— start SUPPLIED DATA —

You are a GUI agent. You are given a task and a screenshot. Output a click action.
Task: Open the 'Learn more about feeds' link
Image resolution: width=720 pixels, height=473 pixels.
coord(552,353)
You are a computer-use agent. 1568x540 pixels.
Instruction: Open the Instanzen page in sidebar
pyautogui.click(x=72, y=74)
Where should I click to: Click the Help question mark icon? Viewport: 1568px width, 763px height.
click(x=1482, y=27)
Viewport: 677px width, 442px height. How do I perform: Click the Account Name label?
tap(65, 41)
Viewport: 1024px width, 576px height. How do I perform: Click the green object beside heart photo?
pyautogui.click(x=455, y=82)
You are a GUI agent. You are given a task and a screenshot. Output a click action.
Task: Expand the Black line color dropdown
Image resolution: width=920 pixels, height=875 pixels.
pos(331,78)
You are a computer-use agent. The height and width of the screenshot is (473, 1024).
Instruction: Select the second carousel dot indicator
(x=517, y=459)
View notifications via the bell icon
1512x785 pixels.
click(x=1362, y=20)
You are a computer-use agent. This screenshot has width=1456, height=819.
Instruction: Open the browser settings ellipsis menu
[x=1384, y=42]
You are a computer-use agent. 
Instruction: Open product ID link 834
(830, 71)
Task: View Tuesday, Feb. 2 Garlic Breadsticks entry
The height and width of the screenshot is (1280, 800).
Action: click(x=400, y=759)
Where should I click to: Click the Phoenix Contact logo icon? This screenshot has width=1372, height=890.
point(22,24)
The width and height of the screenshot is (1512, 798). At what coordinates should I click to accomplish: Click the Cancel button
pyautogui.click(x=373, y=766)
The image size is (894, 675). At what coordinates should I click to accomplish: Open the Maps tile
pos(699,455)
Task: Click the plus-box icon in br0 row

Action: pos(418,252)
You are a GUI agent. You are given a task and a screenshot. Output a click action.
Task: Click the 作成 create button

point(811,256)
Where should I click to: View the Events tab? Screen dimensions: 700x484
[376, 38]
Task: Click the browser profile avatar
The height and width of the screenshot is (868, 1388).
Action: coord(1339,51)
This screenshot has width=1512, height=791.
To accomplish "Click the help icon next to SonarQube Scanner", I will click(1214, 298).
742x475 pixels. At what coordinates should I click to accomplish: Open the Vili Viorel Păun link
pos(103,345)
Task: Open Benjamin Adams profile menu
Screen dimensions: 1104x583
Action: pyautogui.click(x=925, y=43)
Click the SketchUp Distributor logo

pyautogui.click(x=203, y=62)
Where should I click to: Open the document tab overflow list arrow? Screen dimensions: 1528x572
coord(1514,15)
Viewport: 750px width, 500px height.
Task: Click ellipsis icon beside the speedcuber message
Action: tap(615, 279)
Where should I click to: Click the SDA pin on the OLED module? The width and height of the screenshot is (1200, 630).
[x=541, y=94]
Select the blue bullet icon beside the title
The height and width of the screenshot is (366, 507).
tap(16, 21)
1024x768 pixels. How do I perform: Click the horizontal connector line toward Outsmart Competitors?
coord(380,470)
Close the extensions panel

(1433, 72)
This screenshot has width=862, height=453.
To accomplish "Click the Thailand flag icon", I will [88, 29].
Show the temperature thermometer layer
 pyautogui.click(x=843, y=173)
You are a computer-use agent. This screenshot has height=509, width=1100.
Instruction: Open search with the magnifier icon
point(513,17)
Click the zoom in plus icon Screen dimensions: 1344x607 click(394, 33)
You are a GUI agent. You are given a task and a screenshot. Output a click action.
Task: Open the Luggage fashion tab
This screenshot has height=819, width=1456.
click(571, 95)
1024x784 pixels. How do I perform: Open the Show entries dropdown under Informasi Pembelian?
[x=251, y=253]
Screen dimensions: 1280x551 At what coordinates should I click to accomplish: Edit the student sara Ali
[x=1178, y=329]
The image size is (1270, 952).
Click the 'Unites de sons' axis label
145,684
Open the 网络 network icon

— end SUPPLIED DATA —

■ EXERCISE DIRECTIONS
Convert every line of the rows above into a numbered list, omitting any blank lines.

■ FINAL RESULT
1. You are a GUI agent. You are given a task and a screenshot. Output a click action.
2. Task: Open the 'Learn more about feeds' link
3. Image resolution: width=720 pixels, height=473 pixels.
4. coord(552,353)
5. You are a computer-use agent. 1568x540 pixels.
6. Instruction: Open the Instanzen page in sidebar
7. pyautogui.click(x=72, y=74)
8. Where should I click to: Click the Help question mark icon? Viewport: 1568px width, 763px height.
9. click(x=1482, y=27)
10. Viewport: 677px width, 442px height. How do I perform: Click the Account Name label?
11. tap(65, 41)
12. Viewport: 1024px width, 576px height. How do I perform: Click the green object beside heart photo?
13. pyautogui.click(x=455, y=82)
14. You are a GUI agent. You are given a task and a screenshot. Output a click action.
15. Task: Expand the Black line color dropdown
16. Image resolution: width=920 pixels, height=875 pixels.
17. pos(331,78)
18. You are a computer-use agent. The height and width of the screenshot is (473, 1024).
19. Instruction: Select the second carousel dot indicator
20. (x=517, y=459)
21. View notifications via the bell icon
22. 1512x785 pixels.
23. click(x=1362, y=20)
24. You are a computer-use agent. This screenshot has width=1456, height=819.
25. Instruction: Open the browser settings ellipsis menu
26. [x=1384, y=42]
27. You are a computer-use agent. 
28. Instruction: Open product ID link 834
29. (830, 71)
30. Task: View Tuesday, Feb. 2 Garlic Breadsticks entry
31. The height and width of the screenshot is (1280, 800).
32. Action: click(x=400, y=759)
33. Where should I click to: Click the Phoenix Contact logo icon? This screenshot has width=1372, height=890.
34. point(22,24)
35. The width and height of the screenshot is (1512, 798). At what coordinates should I click to accomplish: Click the Cancel button
36. pyautogui.click(x=373, y=766)
37. The image size is (894, 675). At what coordinates should I click to accomplish: Open the Maps tile
38. pos(699,455)
39. Task: Click the plus-box icon in br0 row
40. Action: pos(418,252)
41. You are a GUI agent. You are given a task and a screenshot. Output a click action.
42. Task: Click the 作成 create button
43. point(811,256)
44. Where should I click to: View the Events tab? Screen dimensions: 700x484
45. [376, 38]
46. Task: Click the browser profile avatar
47. The height and width of the screenshot is (868, 1388).
48. Action: coord(1339,51)
49. This screenshot has width=1512, height=791.
50. To accomplish "Click the help icon next to SonarQube Scanner", I will click(1214, 298).
51. 742x475 pixels. At what coordinates should I click to accomplish: Open the Vili Viorel Păun link
52. pos(103,345)
53. Task: Open Benjamin Adams profile menu
54. Screen dimensions: 1104x583
55. Action: pyautogui.click(x=925, y=43)
56. Click the SketchUp Distributor logo
57. pyautogui.click(x=203, y=62)
58. Where should I click to: Open the document tab overflow list arrow? Screen dimensions: 1528x572
59. coord(1514,15)
60. Viewport: 750px width, 500px height.
61. Task: Click ellipsis icon beside the speedcuber message
62. Action: tap(615, 279)
63. Where should I click to: Click the SDA pin on the OLED module? The width and height of the screenshot is (1200, 630).
64. [x=541, y=94]
65. Select the blue bullet icon beside the title
66. The height and width of the screenshot is (366, 507).
67. tap(16, 21)
68. 1024x768 pixels. How do I perform: Click the horizontal connector line toward Outsmart Competitors?
69. coord(380,470)
70. Close the extensions panel
71. (1433, 72)
72. This screenshot has width=862, height=453.
73. To accomplish "Click the Thailand flag icon", I will [88, 29].
74. Show the temperature thermometer layer
75.  pyautogui.click(x=843, y=173)
76. You are a computer-use agent. This screenshot has height=509, width=1100.
77. Instruction: Open search with the magnifier icon
78. point(513,17)
79. Click the zoom in plus icon Screen dimensions: 1344x607 click(394, 33)
80. You are a GUI agent. You are given a task and a screenshot. Output a click action.
81. Task: Open the Luggage fashion tab
82. This screenshot has height=819, width=1456.
83. click(571, 95)
84. 1024x784 pixels. How do I perform: Open the Show entries dropdown under Informasi Pembelian?
85. [x=251, y=253]
86. Screen dimensions: 1280x551 At what coordinates should I click to accomplish: Edit the student sara Ali
87. [x=1178, y=329]
88. The image size is (1270, 952).
89. Click the 'Unites de sons' axis label
90. 145,684
91. Open the 网络 network icon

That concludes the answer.